> [HOW TO COMPLETE THIS TASK]: Print every line below that comes at or after the line containing "Given: Click the Delete trash icon", exactly as written.

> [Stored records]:
————

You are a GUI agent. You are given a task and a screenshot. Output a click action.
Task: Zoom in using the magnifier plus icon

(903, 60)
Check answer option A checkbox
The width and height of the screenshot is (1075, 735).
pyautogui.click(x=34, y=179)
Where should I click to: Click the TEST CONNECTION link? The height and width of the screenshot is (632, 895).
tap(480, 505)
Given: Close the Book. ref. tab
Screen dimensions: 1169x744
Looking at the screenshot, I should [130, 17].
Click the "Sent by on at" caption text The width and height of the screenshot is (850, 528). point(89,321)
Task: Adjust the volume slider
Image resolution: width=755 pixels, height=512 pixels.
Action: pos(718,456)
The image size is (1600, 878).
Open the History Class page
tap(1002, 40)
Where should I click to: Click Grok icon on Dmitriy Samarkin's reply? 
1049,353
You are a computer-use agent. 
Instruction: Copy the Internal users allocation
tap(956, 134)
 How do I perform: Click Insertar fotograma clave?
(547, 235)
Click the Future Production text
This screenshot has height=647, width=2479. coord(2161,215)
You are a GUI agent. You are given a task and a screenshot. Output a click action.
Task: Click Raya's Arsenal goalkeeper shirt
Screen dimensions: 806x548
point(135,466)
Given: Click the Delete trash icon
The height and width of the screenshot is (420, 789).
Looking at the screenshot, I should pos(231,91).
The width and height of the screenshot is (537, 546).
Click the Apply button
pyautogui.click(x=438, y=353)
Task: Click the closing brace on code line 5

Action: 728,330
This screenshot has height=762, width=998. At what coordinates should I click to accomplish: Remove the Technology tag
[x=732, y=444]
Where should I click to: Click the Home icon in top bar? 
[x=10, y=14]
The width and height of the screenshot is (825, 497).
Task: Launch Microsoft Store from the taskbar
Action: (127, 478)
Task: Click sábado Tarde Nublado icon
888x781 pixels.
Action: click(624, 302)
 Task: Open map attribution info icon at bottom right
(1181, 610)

————

> [TASK RESULT]:
Given: Click the Delete trash icon
The height and width of the screenshot is (420, 789).
Looking at the screenshot, I should pos(231,91).
The width and height of the screenshot is (537, 546).
Click the Apply button
pyautogui.click(x=438, y=353)
Task: Click the closing brace on code line 5

Action: 728,330
This screenshot has height=762, width=998. At what coordinates should I click to accomplish: Remove the Technology tag
[x=732, y=444]
Where should I click to: Click the Home icon in top bar? 
[x=10, y=14]
The width and height of the screenshot is (825, 497).
Task: Launch Microsoft Store from the taskbar
Action: (127, 478)
Task: Click sábado Tarde Nublado icon
888x781 pixels.
Action: click(624, 302)
 Task: Open map attribution info icon at bottom right
(1181, 610)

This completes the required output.